EXERCISE AIM - Please copy out the entries word for word, from the very first line through the line containing "pos(519,347)", including both of those lines.

AVAILABLE RECORDS -
----------

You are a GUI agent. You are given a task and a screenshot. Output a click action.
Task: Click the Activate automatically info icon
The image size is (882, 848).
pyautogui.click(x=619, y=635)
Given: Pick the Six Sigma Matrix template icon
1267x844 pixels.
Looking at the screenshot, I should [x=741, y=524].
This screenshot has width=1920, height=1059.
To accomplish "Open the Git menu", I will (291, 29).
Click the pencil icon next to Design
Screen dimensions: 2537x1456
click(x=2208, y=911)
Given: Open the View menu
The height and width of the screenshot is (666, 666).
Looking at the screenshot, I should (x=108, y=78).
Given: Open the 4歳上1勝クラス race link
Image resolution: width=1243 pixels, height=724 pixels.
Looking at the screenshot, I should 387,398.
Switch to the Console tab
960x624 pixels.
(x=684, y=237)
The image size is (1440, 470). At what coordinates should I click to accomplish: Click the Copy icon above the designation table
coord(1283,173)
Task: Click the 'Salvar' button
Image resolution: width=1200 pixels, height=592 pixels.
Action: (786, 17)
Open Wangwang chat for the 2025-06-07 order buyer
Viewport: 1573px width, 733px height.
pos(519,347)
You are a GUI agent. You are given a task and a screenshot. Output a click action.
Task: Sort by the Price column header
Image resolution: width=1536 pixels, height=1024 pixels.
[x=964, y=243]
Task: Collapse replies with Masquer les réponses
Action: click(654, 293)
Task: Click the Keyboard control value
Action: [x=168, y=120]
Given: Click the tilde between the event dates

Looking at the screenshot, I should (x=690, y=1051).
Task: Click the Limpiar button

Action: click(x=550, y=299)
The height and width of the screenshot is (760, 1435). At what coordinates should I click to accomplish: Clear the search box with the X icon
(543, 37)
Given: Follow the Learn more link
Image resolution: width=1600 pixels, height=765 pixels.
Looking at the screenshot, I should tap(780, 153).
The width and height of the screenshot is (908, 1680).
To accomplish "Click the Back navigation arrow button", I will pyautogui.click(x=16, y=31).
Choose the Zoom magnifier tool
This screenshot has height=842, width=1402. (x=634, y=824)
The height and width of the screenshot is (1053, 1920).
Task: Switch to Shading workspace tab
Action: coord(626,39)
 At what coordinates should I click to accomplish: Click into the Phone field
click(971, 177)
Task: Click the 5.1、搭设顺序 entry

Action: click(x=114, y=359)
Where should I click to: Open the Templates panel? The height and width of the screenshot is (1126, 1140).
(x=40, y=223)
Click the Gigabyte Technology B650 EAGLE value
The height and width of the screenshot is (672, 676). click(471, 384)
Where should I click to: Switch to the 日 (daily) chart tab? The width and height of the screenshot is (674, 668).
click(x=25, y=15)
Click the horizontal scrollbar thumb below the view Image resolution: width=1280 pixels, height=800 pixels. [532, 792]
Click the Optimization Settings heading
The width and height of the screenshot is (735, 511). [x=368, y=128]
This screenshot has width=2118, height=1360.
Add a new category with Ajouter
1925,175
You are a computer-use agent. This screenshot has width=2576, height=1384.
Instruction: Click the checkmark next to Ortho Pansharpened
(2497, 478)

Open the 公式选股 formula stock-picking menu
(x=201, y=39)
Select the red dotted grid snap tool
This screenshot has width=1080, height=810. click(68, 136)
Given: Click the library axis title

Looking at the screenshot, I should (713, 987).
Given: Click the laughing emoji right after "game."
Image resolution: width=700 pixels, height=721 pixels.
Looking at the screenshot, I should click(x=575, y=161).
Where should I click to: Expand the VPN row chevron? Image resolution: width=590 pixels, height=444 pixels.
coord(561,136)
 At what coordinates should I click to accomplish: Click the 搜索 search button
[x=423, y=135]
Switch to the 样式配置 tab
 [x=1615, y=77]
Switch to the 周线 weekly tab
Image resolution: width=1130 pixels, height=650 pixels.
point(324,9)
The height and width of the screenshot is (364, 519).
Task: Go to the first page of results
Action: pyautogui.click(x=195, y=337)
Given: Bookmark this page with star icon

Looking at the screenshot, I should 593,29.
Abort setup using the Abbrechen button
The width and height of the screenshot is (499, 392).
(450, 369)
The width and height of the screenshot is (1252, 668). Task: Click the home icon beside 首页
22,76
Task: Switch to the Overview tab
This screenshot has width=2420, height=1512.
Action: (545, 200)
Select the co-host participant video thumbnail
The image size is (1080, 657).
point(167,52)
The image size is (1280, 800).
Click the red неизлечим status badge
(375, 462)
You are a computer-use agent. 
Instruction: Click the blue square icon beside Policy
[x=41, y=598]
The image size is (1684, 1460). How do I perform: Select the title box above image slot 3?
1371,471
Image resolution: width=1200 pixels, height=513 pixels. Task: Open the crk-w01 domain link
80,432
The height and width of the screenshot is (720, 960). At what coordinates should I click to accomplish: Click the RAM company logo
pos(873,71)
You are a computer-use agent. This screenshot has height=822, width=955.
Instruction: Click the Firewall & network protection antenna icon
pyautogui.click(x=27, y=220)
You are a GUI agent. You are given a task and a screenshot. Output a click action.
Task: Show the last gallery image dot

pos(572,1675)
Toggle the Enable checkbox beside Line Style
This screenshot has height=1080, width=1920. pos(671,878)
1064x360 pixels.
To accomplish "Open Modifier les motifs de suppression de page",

----------

EXPECTED OUTPUT -
You are a GUI agent. You are given a task and a screenshot. Output a click action.
Task: Click the Activate automatically info icon
The image size is (882, 848).
pyautogui.click(x=619, y=635)
Given: Pick the Six Sigma Matrix template icon
1267x844 pixels.
Looking at the screenshot, I should [x=741, y=524].
This screenshot has width=1920, height=1059.
To accomplish "Open the Git menu", I will (291, 29).
Click the pencil icon next to Design
Screen dimensions: 2537x1456
click(x=2208, y=911)
Given: Open the View menu
The height and width of the screenshot is (666, 666).
Looking at the screenshot, I should (x=108, y=78).
Given: Open the 4歳上1勝クラス race link
Image resolution: width=1243 pixels, height=724 pixels.
Looking at the screenshot, I should 387,398.
Switch to the Console tab
960x624 pixels.
(x=684, y=237)
The image size is (1440, 470). At what coordinates should I click to accomplish: Click the Copy icon above the designation table
coord(1283,173)
Task: Click the 'Salvar' button
Image resolution: width=1200 pixels, height=592 pixels.
Action: (786, 17)
Open Wangwang chat for the 2025-06-07 order buyer
Viewport: 1573px width, 733px height.
pos(519,347)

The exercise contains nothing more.